I agree, such was life like (not only) in those times (and was also the case in Christian countries)

>This is not the whole story, but is a part of the story that can be no more overlooked than the
depredations of the Crusaders or the brutality of the Reconquista.

I promise: In my next posting on this subject I will include my best sexandcrimeundertheruleofmuslims stories, and so do you please with your best white Western Christian ones!

@Christoph

>>"Es kehr ein jeder vor seinem Tor, da hat er Dreck genug davor."

>>"Besides the fact that (with the exception of short-lived and failed Jesuit experiments and - please check your facts here: -inefficient royal laws) the Indios fared very bad in the hundreds of years that followed, I just think that the European imperialism is in general more important than the Muslim one."

>>"The examples you give are really footnotes to the hundreds of years of exploitation and misery. If you should think that the examples you gave morally balance the Iberian colonialism, you must be joking."

You claim to be interested in restoring objectivity and balance to discussions of history, Christoph, but, when we push a few of your hot buttons about the history of the New World, etc., you can't help but reveal yourself. You do, in fact, see history as a morality play, and insist on interpreting it according to your own version of morality. These sentences reveal very clearly that, far from being balanced, your version of history is simply an expression of your ideology.

I think you will be able to see this for yourself if you critically analyze sentences such as, "If you should think that the examples you gave morally balance the Iberian colonialism, you must be joking." From this sentence it is clear that you accept a morality, and that you consider it applicable to history. Fair enough, let's get down to basics and see if we can come up with a common basis for even discussing history. I'm not really sure that we can, because to discuss history on your terms, I must be convinced that your version of morality is, at least, logically defensible. If you are going to make judgments based on morality, you must be able to show me some objective basis for that morality. Why is what you consider good really good, and what you consider bad really bad? In the end, that's what it comes down to. If, in the end, what you are saying is that you expect me, or anyone else, to view history in terms of your subjective value judgments, figments of your imagination, as it were, then I can only reply that, in the first place, you have a very inflated notion of the universal applicability of your personal value judgments, and in the second, that you are sadly mistaken. In a word, if you really want to continue with a discussion of history in terms of morality, I'm game.
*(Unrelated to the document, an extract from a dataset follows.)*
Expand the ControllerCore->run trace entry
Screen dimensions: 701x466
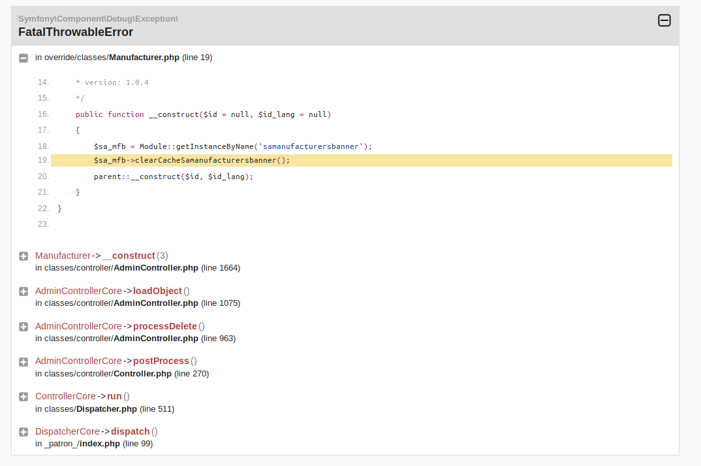pos(23,397)
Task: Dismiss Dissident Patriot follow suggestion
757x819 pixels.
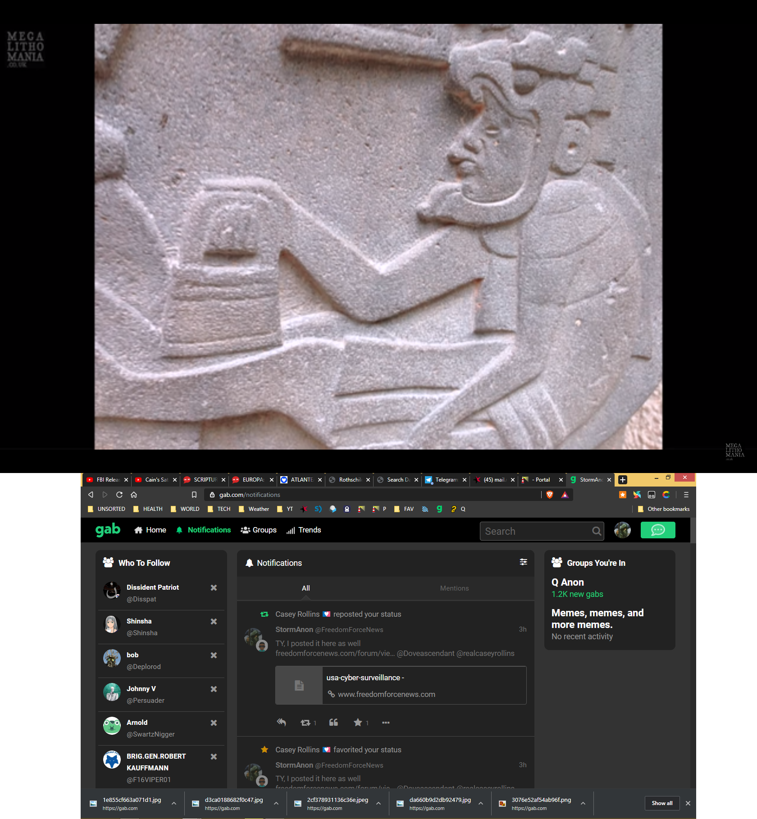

However, you must first explain to me the logical basis upon which you base the claim that one sort of behavior is moral, and another immoral.

>>"A last question: How were the history books in your school like? All about great men and great ideas make history? (Not to be meant as an insult to you! Sometimes our early experiences are so strong that in the heat of debate they win over our reason. So, I'm just curious...)"

You would be very surprised about the way history was taught in my school if you buy into the SPON version of education in America. Baby boomers, of which I am one, tend to be an arrogant lot, with an inflated notion of their own significance. They like to assume that the liberal values many of them espouse suddenly and miraculously appeared out of thin air some time in the mid 60's, when they started to come of age intellectually. My teachers were strongly influenced by the intellectual currents that shaped many of the baby boomers. They were, in general, good teachers, and very open-minded when it came to class discussions of politics and religion. They were certainly nothing like the dour, puritanical leftist moonbats who are so prevalent in our educational system today. Nevertheless, the version of history they taught was far from the "great men and great ideas" paradigm.